Given information START
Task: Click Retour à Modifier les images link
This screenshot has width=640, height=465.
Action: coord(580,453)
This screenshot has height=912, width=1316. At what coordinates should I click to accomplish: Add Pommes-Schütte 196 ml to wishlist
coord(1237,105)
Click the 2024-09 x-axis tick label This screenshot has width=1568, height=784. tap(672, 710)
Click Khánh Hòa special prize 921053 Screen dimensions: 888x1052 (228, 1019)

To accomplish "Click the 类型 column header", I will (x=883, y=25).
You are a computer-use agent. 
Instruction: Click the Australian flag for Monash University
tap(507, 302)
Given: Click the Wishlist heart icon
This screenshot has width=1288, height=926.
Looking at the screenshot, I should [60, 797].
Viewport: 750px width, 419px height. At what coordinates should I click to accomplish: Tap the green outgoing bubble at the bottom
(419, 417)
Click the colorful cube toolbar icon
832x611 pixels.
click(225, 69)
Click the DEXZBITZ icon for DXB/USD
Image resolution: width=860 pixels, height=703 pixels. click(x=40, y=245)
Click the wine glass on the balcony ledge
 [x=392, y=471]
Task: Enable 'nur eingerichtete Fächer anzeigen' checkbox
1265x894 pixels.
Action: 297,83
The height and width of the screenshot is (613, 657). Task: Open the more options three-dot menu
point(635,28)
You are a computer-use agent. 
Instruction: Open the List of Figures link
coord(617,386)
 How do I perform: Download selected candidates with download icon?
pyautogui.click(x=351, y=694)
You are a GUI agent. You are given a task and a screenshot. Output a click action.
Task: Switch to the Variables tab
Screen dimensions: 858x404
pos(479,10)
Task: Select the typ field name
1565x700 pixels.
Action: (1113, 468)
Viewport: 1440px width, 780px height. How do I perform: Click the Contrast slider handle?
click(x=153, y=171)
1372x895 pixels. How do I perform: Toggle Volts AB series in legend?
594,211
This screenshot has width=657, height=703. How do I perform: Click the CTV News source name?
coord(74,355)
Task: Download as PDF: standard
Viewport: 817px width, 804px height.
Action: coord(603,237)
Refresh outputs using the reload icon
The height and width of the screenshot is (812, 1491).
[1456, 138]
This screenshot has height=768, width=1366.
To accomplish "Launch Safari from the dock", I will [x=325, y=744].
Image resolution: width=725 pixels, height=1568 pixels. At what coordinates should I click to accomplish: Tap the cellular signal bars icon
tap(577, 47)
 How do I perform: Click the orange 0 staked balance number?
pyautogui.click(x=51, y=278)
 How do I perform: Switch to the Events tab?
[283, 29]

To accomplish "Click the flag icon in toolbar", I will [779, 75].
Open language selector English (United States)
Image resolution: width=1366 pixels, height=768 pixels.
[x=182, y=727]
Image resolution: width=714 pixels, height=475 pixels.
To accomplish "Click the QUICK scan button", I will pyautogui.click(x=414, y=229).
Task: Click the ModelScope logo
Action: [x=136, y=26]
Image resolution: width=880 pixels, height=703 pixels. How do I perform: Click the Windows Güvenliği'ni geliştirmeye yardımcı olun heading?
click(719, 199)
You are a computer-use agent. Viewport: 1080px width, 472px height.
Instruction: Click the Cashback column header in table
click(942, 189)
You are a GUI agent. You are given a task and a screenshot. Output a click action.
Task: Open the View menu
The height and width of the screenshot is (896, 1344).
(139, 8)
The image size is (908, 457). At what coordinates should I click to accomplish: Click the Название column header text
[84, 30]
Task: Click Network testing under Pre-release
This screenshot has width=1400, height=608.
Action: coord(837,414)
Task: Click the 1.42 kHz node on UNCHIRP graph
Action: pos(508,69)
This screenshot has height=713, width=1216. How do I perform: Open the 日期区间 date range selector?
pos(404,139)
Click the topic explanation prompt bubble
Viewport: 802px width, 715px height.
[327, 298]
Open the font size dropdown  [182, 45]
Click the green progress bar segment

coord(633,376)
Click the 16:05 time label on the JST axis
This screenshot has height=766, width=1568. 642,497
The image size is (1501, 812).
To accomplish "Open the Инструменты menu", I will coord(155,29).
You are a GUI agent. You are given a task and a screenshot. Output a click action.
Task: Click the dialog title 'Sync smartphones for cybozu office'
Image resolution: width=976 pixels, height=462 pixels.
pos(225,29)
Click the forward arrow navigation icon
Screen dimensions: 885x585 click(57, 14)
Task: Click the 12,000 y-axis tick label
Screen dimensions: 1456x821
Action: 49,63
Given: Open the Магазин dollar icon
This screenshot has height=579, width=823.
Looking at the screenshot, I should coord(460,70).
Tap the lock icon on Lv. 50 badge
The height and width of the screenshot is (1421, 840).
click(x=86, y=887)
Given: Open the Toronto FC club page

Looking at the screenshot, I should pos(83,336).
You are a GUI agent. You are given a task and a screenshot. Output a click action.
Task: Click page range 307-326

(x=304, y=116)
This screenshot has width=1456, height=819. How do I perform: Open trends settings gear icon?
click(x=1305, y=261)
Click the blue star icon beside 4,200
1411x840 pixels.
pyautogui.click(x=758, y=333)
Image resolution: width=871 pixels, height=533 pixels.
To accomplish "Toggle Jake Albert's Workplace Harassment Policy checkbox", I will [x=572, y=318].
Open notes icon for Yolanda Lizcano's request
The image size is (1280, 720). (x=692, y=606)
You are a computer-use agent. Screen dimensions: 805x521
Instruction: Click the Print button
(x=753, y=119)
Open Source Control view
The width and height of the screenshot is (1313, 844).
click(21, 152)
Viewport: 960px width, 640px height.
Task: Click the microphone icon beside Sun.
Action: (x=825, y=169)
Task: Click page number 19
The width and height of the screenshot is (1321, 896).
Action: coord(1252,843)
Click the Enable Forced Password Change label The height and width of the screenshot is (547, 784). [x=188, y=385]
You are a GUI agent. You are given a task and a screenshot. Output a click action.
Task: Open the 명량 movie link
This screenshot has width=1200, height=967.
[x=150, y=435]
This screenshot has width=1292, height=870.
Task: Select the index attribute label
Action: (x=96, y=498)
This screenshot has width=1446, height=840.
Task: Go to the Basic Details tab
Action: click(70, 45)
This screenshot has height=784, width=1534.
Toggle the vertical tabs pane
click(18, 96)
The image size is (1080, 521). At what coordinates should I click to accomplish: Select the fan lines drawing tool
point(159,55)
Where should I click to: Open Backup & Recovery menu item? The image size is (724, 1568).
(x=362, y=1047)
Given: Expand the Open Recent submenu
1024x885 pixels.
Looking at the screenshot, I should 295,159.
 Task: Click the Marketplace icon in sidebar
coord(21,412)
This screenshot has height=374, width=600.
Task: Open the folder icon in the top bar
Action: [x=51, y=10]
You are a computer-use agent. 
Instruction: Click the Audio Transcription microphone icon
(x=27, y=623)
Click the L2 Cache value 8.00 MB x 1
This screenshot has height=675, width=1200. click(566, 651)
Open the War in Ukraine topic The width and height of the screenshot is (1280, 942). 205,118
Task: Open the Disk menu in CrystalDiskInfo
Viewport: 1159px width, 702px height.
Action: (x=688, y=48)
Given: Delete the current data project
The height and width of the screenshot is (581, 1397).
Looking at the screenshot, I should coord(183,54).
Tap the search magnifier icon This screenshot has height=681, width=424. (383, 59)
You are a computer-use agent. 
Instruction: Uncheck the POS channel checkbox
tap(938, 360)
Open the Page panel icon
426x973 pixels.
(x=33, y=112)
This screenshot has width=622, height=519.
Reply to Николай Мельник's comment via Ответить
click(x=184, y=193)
Given information END
### What you need to do:
One exact transcript of the whole listing is the expected answer.

### Task result:
Task: Click Retour à Modifier les images link
This screenshot has width=640, height=465.
Action: coord(580,453)
This screenshot has height=912, width=1316. At what coordinates should I click to accomplish: Add Pommes-Schütte 196 ml to wishlist
coord(1237,105)
Click the 2024-09 x-axis tick label This screenshot has width=1568, height=784. tap(672, 710)
Click Khánh Hòa special prize 921053 Screen dimensions: 888x1052 (228, 1019)

To accomplish "Click the 类型 column header", I will (x=883, y=25).
You are a computer-use agent. 
Instruction: Click the Australian flag for Monash University
tap(507, 302)
Given: Click the Wishlist heart icon
This screenshot has width=1288, height=926.
Looking at the screenshot, I should [60, 797].
Viewport: 750px width, 419px height. At what coordinates should I click to accomplish: Tap the green outgoing bubble at the bottom
(419, 417)
Click the colorful cube toolbar icon
832x611 pixels.
click(225, 69)
Click the DEXZBITZ icon for DXB/USD
Image resolution: width=860 pixels, height=703 pixels. click(x=40, y=245)
Click the wine glass on the balcony ledge
 [x=392, y=471]
Task: Enable 'nur eingerichtete Fächer anzeigen' checkbox
1265x894 pixels.
Action: 297,83
The height and width of the screenshot is (613, 657). Task: Open the more options three-dot menu
point(635,28)
You are a computer-use agent. 
Instruction: Open the List of Figures link
coord(617,386)
 How do I perform: Download selected candidates with download icon?
pyautogui.click(x=351, y=694)
You are a GUI agent. You are given a task and a screenshot. Output a click action.
Task: Switch to the Variables tab
Screen dimensions: 858x404
pos(479,10)
Task: Select the typ field name
1565x700 pixels.
Action: (1113, 468)
Viewport: 1440px width, 780px height. How do I perform: Click the Contrast slider handle?
click(x=153, y=171)
1372x895 pixels. How do I perform: Toggle Volts AB series in legend?
594,211
This screenshot has width=657, height=703. How do I perform: Click the CTV News source name?
coord(74,355)
Task: Download as PDF: standard
Viewport: 817px width, 804px height.
Action: coord(603,237)
Refresh outputs using the reload icon
The height and width of the screenshot is (812, 1491).
[1456, 138]
This screenshot has height=768, width=1366.
To accomplish "Launch Safari from the dock", I will [x=325, y=744].
Image resolution: width=725 pixels, height=1568 pixels. At what coordinates should I click to accomplish: Tap the cellular signal bars icon
tap(577, 47)
 How do I perform: Click the orange 0 staked balance number?
pyautogui.click(x=51, y=278)
 How do I perform: Switch to the Events tab?
[283, 29]

To accomplish "Click the flag icon in toolbar", I will [779, 75].
Open language selector English (United States)
Image resolution: width=1366 pixels, height=768 pixels.
[x=182, y=727]
Image resolution: width=714 pixels, height=475 pixels.
To accomplish "Click the QUICK scan button", I will pyautogui.click(x=414, y=229).
Task: Click the ModelScope logo
Action: [x=136, y=26]
Image resolution: width=880 pixels, height=703 pixels. How do I perform: Click the Windows Güvenliği'ni geliştirmeye yardımcı olun heading?
click(719, 199)
You are a computer-use agent. Viewport: 1080px width, 472px height.
Instruction: Click the Cashback column header in table
click(942, 189)
You are a GUI agent. You are given a task and a screenshot. Output a click action.
Task: Open the View menu
The height and width of the screenshot is (896, 1344).
(139, 8)
The image size is (908, 457). At what coordinates should I click to accomplish: Click the Название column header text
[84, 30]
Task: Click Network testing under Pre-release
This screenshot has width=1400, height=608.
Action: coord(837,414)
Task: Click the 1.42 kHz node on UNCHIRP graph
Action: pos(508,69)
This screenshot has height=713, width=1216. How do I perform: Open the 日期区间 date range selector?
pos(404,139)
Click the topic explanation prompt bubble
Viewport: 802px width, 715px height.
[327, 298]
Open the font size dropdown  [182, 45]
Click the green progress bar segment

coord(633,376)
Click the 16:05 time label on the JST axis
This screenshot has height=766, width=1568. 642,497
The image size is (1501, 812).
To accomplish "Open the Инструменты menu", I will coord(155,29).
You are a GUI agent. You are given a task and a screenshot. Output a click action.
Task: Click the dialog title 'Sync smartphones for cybozu office'
Image resolution: width=976 pixels, height=462 pixels.
pos(225,29)
Click the forward arrow navigation icon
Screen dimensions: 885x585 click(57, 14)
Task: Click the 12,000 y-axis tick label
Screen dimensions: 1456x821
Action: 49,63
Given: Open the Магазин dollar icon
This screenshot has height=579, width=823.
Looking at the screenshot, I should coord(460,70).
Tap the lock icon on Lv. 50 badge
The height and width of the screenshot is (1421, 840).
click(x=86, y=887)
Given: Open the Toronto FC club page

Looking at the screenshot, I should pos(83,336).
You are a GUI agent. You are given a task and a screenshot. Output a click action.
Task: Click page range 307-326

(x=304, y=116)
This screenshot has width=1456, height=819. How do I perform: Open trends settings gear icon?
click(x=1305, y=261)
Click the blue star icon beside 4,200
1411x840 pixels.
pyautogui.click(x=758, y=333)
Image resolution: width=871 pixels, height=533 pixels.
To accomplish "Toggle Jake Albert's Workplace Harassment Policy checkbox", I will [x=572, y=318].
Open notes icon for Yolanda Lizcano's request
The image size is (1280, 720). (x=692, y=606)
You are a computer-use agent. Screen dimensions: 805x521
Instruction: Click the Print button
(x=753, y=119)
Open Source Control view
The width and height of the screenshot is (1313, 844).
click(21, 152)
Viewport: 960px width, 640px height.
Task: Click the microphone icon beside Sun.
Action: (x=825, y=169)
Task: Click page number 19
The width and height of the screenshot is (1321, 896).
Action: coord(1252,843)
Click the Enable Forced Password Change label The height and width of the screenshot is (547, 784). [x=188, y=385]
You are a GUI agent. You are given a task and a screenshot. Output a click action.
Task: Open the 명량 movie link
This screenshot has width=1200, height=967.
[x=150, y=435]
This screenshot has width=1292, height=870.
Task: Select the index attribute label
Action: (x=96, y=498)
This screenshot has width=1446, height=840.
Task: Go to the Basic Details tab
Action: click(70, 45)
This screenshot has height=784, width=1534.
Toggle the vertical tabs pane
click(18, 96)
The image size is (1080, 521). At what coordinates should I click to accomplish: Select the fan lines drawing tool
point(159,55)
Where should I click to: Open Backup & Recovery menu item? The image size is (724, 1568).
(x=362, y=1047)
Given: Expand the Open Recent submenu
1024x885 pixels.
Looking at the screenshot, I should 295,159.
 Task: Click the Marketplace icon in sidebar
coord(21,412)
This screenshot has height=374, width=600.
Task: Open the folder icon in the top bar
Action: [x=51, y=10]
You are a computer-use agent. 
Instruction: Click the Audio Transcription microphone icon
(x=27, y=623)
Click the L2 Cache value 8.00 MB x 1
This screenshot has height=675, width=1200. click(566, 651)
Open the War in Ukraine topic The width and height of the screenshot is (1280, 942). 205,118
Task: Open the Disk menu in CrystalDiskInfo
Viewport: 1159px width, 702px height.
Action: (x=688, y=48)
Given: Delete the current data project
The height and width of the screenshot is (581, 1397).
Looking at the screenshot, I should coord(183,54).
Tap the search magnifier icon This screenshot has height=681, width=424. (383, 59)
You are a computer-use agent. 
Instruction: Uncheck the POS channel checkbox
tap(938, 360)
Open the Page panel icon
426x973 pixels.
(x=33, y=112)
This screenshot has width=622, height=519.
Reply to Николай Мельник's comment via Ответить
click(x=184, y=193)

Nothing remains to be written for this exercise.